Sixty-seven percent of medical practices in the U.S. are now using EHRs to run all or part of their daily operations. Patients’ vital signs are stored as discrete values for each visit. Encrypted messages between physicians and their staff are transmitted reliably. Chart notes are being digitally documented and can be shared confidentially with patients. Physicians that have chosen cloud-based EHRs can securely prescribe and refill medications from the convenience of their mobile phones.
Despite having this digital highway system in place, we haven’t yet reached a destination where use of EHRs achieves better patient outcomes or improved clinical experiences. Physicians want more from digital tools than simply receiving, storing, and displaying data values about each patient visit. Rather than devoting too much of their already limited time to data entry and retrieval, physicians want to provide the best patient care possible, and they expect technology to help them achieve this goal.
There is such a thing as too much data, which physicians are reminded of each time they open a digital chart. Clinicians very often are left swimming in more data than they can adequately process, which can erode the crucial patient-provider human relationship.
To address data overload and dehumanization challenges, software partners must go back to the drawing board and visualize dramatic innovations that can be built on top of the nationwide EHR foundation. Significant cognitive overhead is required to distill hundreds of disparate pieces of clinical data into a salient picture of an individual’s overall health. The vast amount of data now available in a patient’s chart is quite often far more than any medical professional, no matter how clinically experienced, can consistently and reliably assimilate.
Physicians and their staff need intuitive technology to be their always-available, intelligent assistant, from start to finish during a patient’s visit.

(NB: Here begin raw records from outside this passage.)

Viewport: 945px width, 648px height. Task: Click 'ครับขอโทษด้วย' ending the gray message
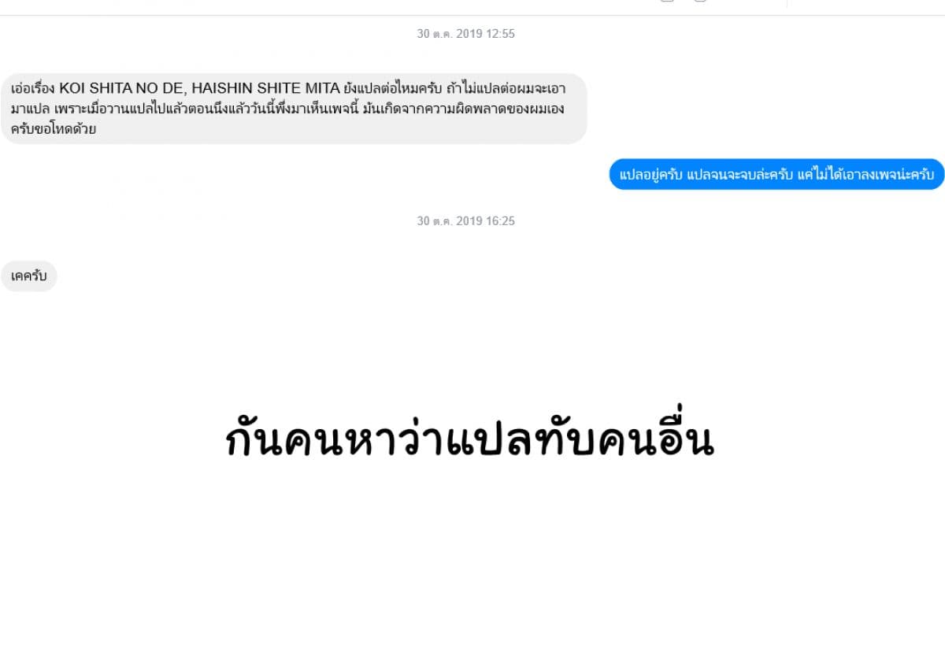pyautogui.click(x=54, y=129)
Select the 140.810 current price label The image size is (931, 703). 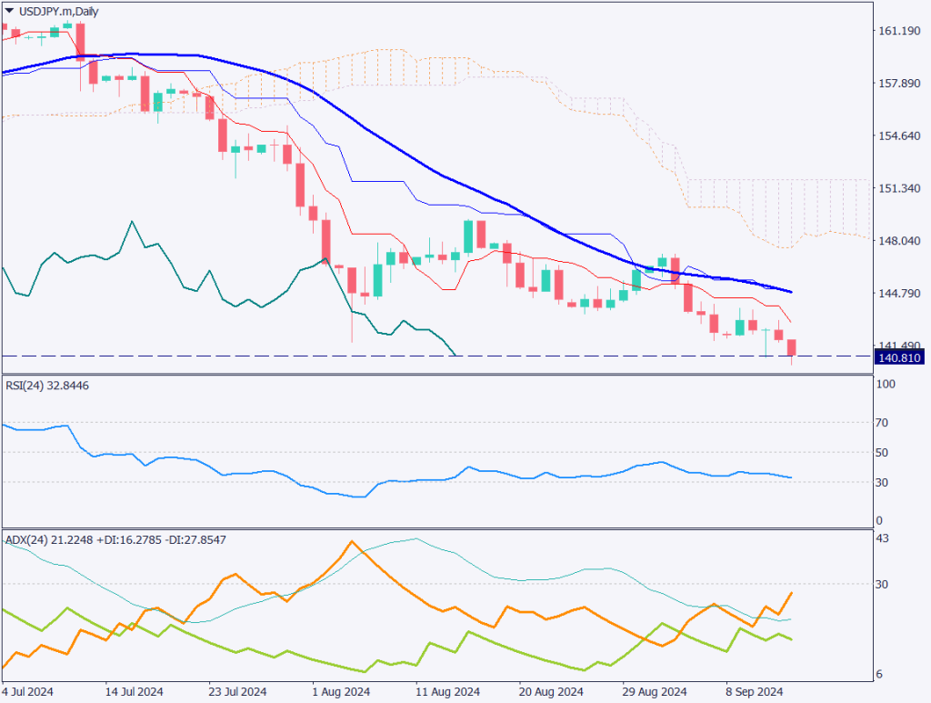tap(899, 358)
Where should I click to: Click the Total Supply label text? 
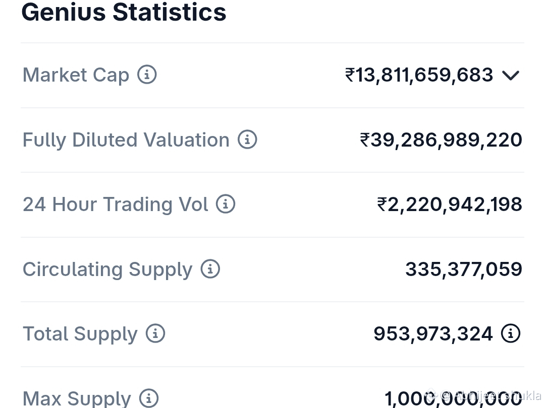80,334
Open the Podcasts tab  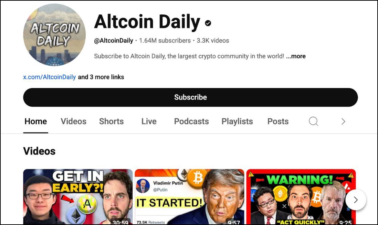(191, 121)
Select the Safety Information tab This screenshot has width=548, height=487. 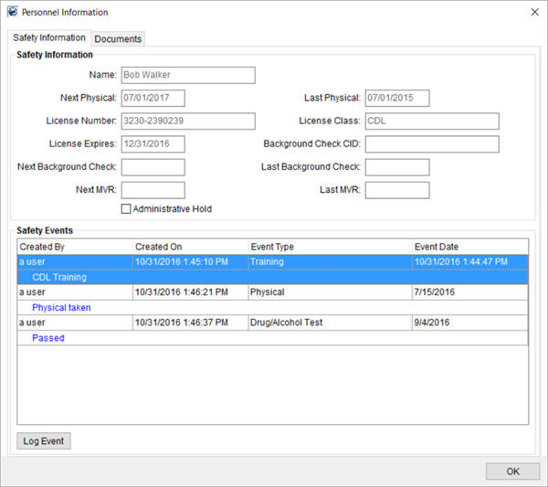point(49,38)
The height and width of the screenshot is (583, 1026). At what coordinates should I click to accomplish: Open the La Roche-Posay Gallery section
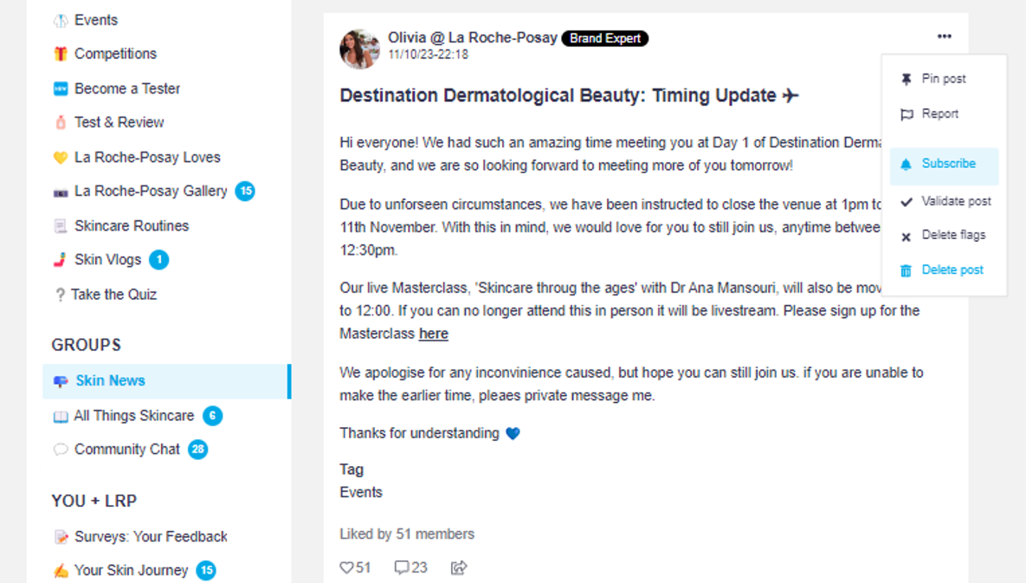point(150,191)
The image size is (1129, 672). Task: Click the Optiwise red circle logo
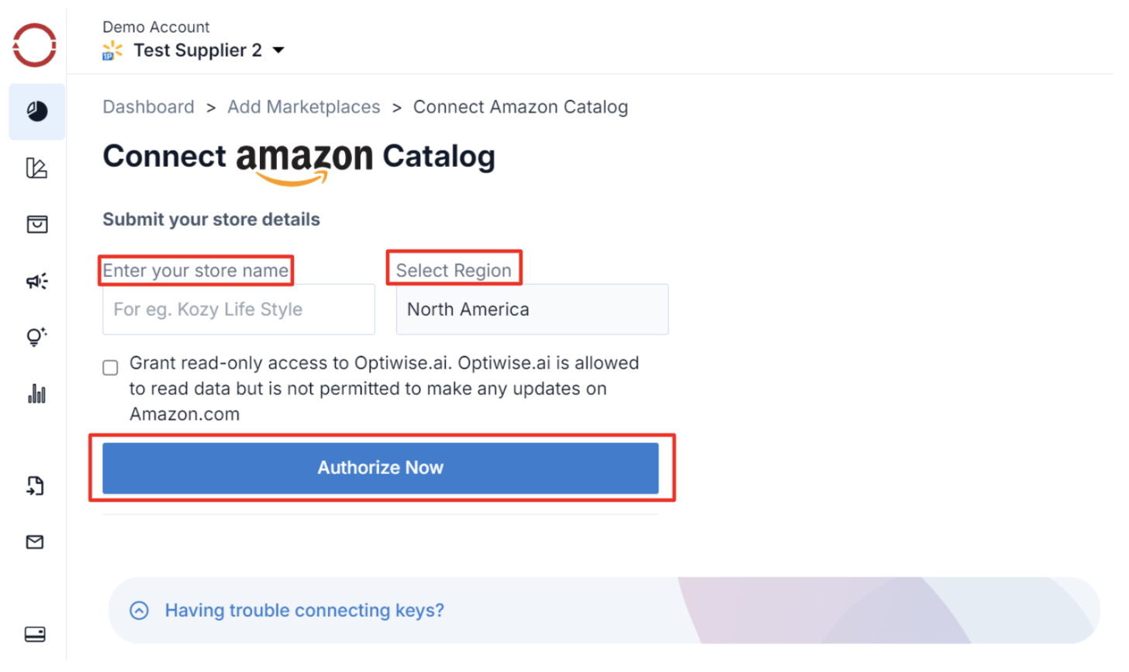(x=35, y=45)
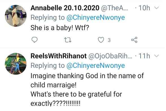Open the @TheA... handle
The image size is (166, 111).
[115, 8]
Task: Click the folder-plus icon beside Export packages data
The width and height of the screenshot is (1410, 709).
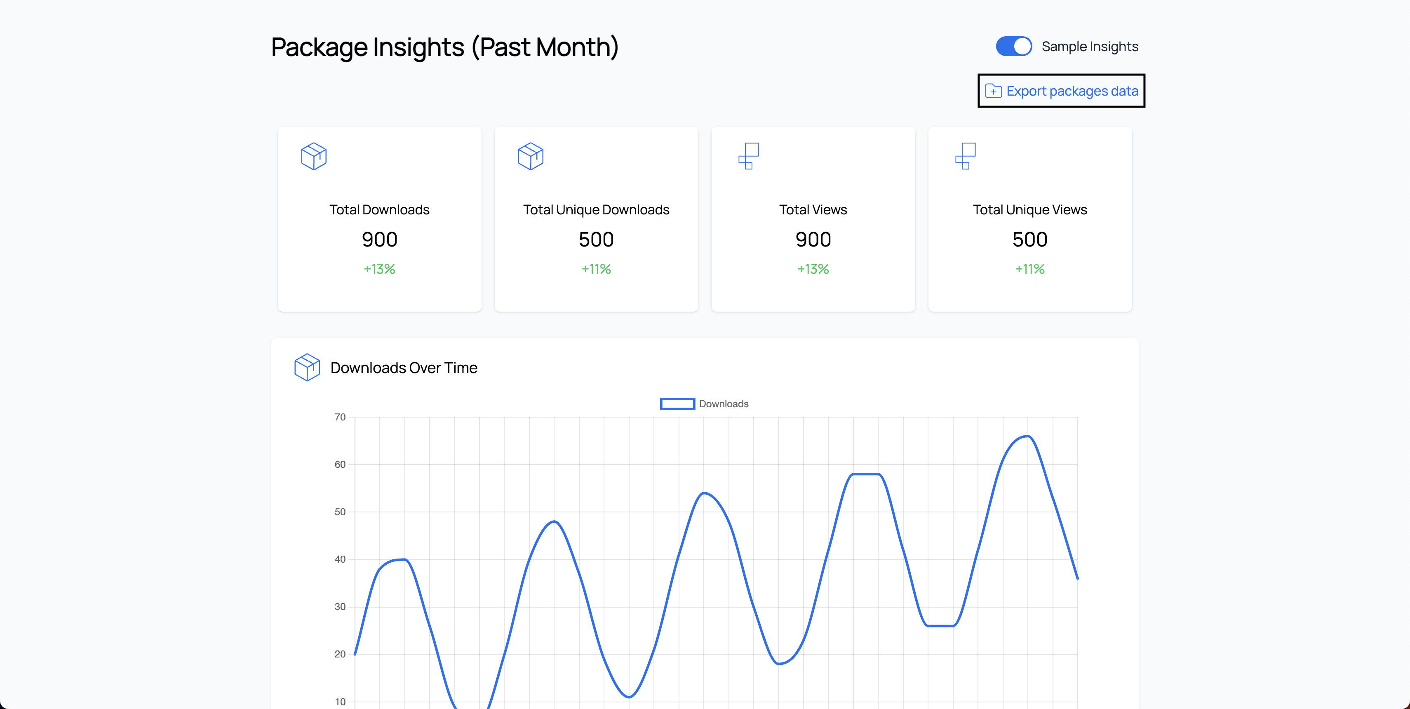Action: [993, 91]

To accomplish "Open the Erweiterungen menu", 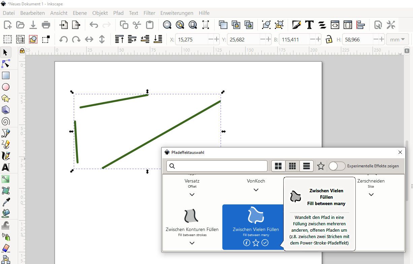I will [177, 13].
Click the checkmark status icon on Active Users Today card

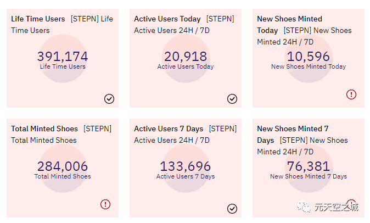(232, 99)
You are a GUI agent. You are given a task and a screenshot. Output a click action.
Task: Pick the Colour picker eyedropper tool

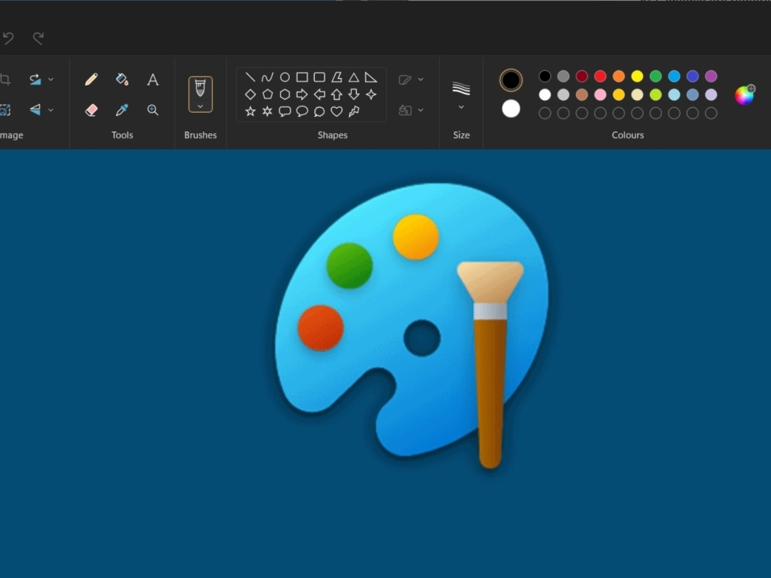pos(122,110)
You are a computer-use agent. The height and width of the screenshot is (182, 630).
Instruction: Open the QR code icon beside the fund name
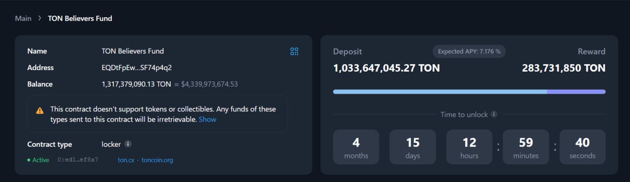pos(294,52)
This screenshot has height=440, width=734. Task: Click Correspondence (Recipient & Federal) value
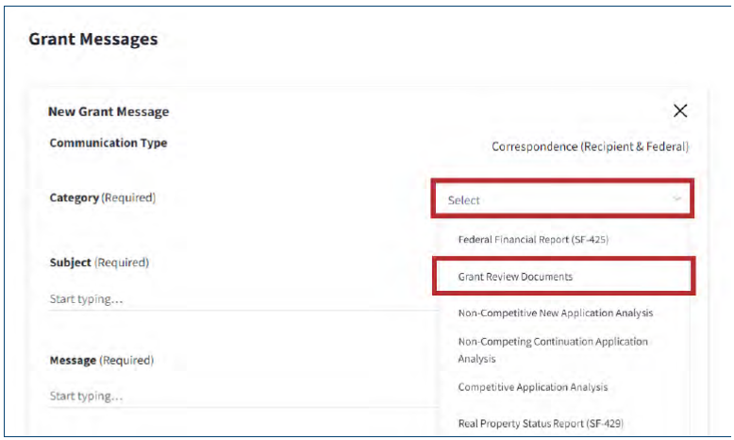590,146
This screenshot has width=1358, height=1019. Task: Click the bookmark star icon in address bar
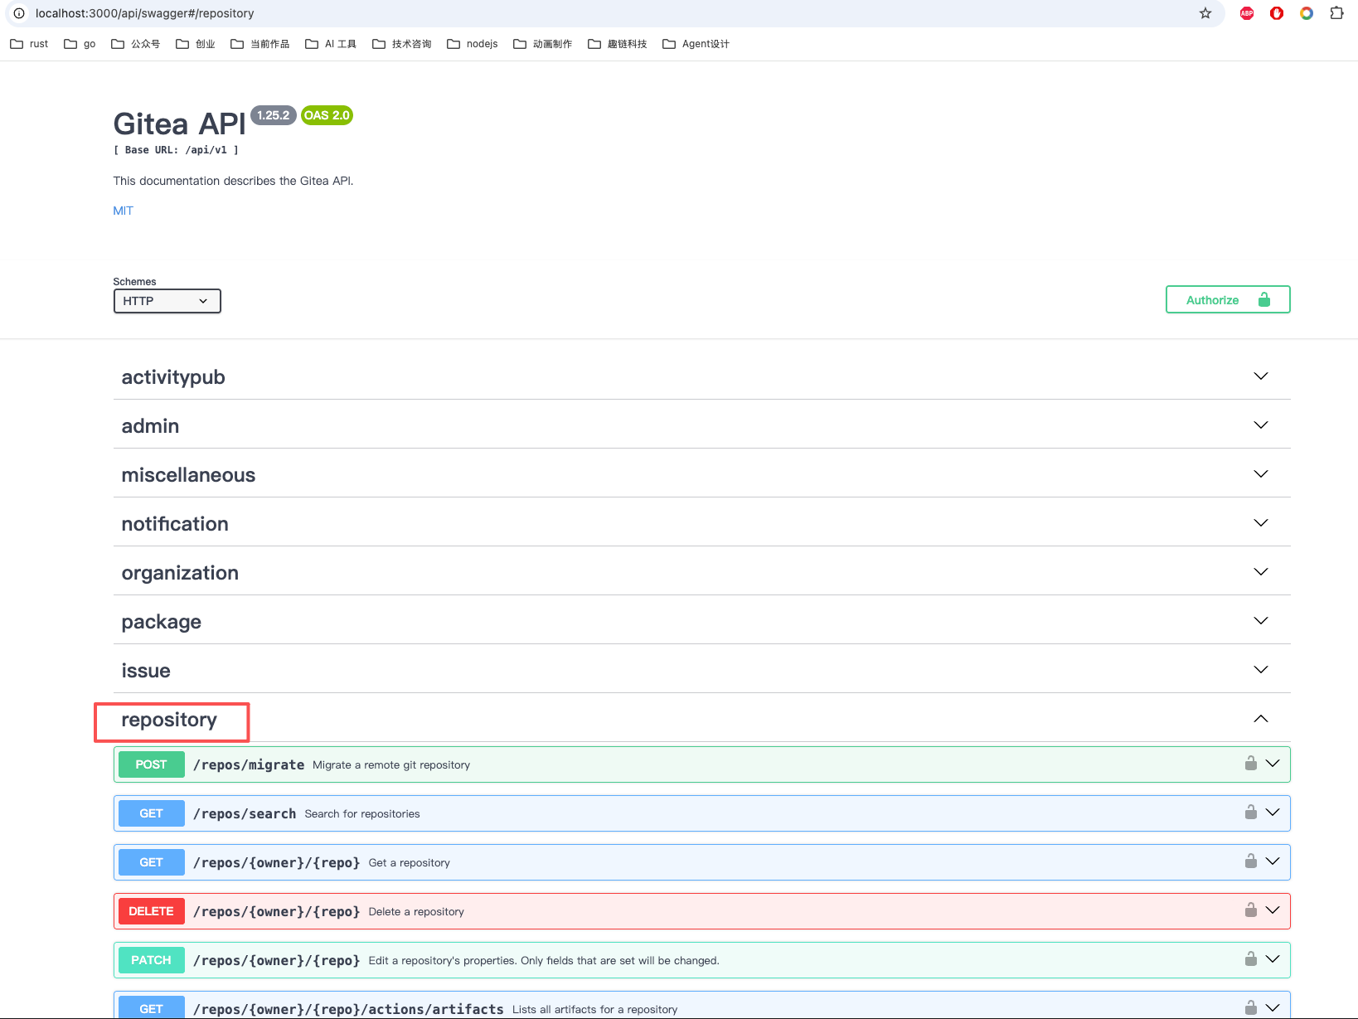click(x=1205, y=13)
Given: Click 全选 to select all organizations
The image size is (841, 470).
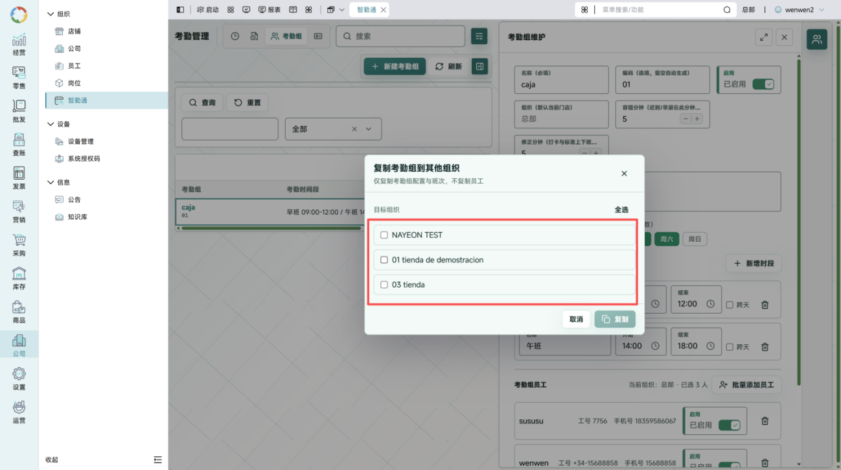Looking at the screenshot, I should pos(621,209).
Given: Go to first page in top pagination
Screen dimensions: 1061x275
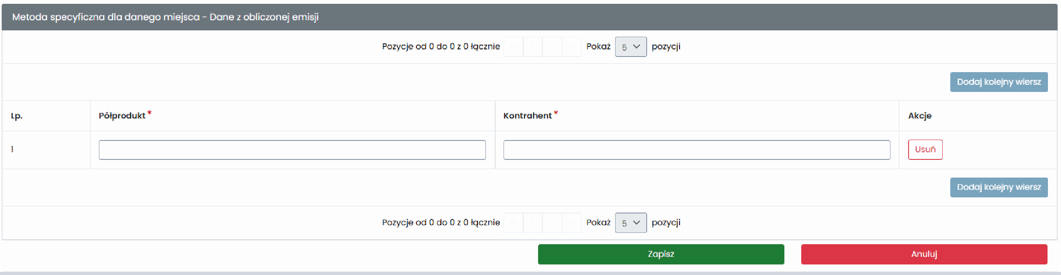Looking at the screenshot, I should pos(513,47).
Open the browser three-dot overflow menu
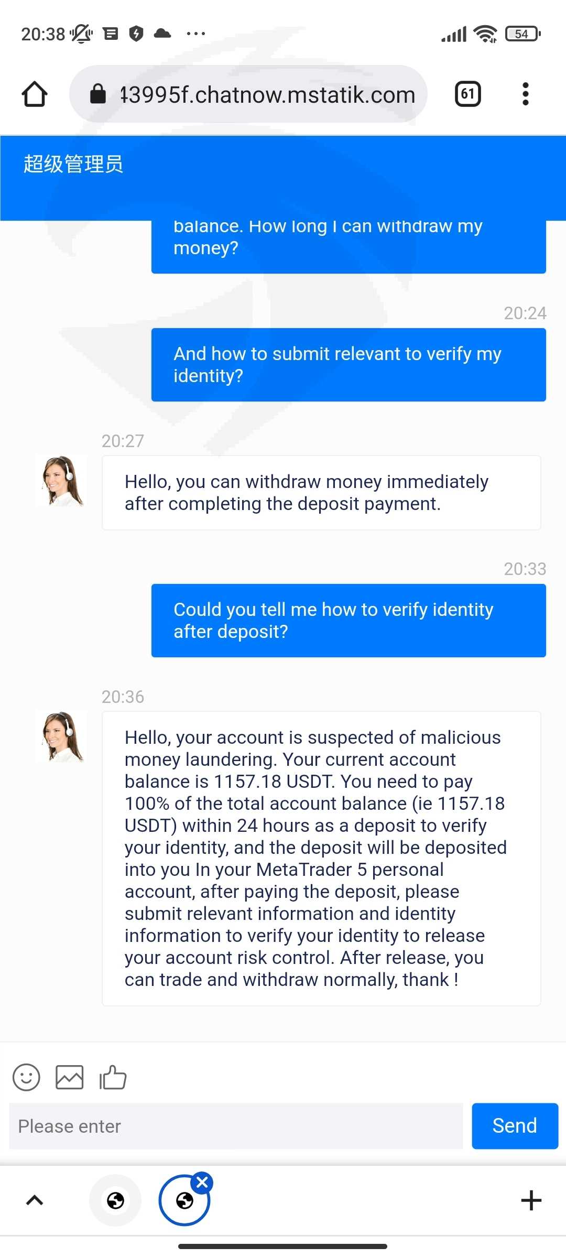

When a patient’s record is displayed on the computer screen, physicians shouldn’t have to dig for relevant information about that visit. Instead, the EHR should be able to display the pertinent clinical data and health insights for the physician to review and assess a patient’s health condition more quickly and effectively. For example, lab values and vital signs relevant to that patient’s chief complaint are likely already stored as discrete values in the patient’s chart. An EHR that learns along with the physician’s workflow preferences should display only the most relevant data through easily digestible visualizations.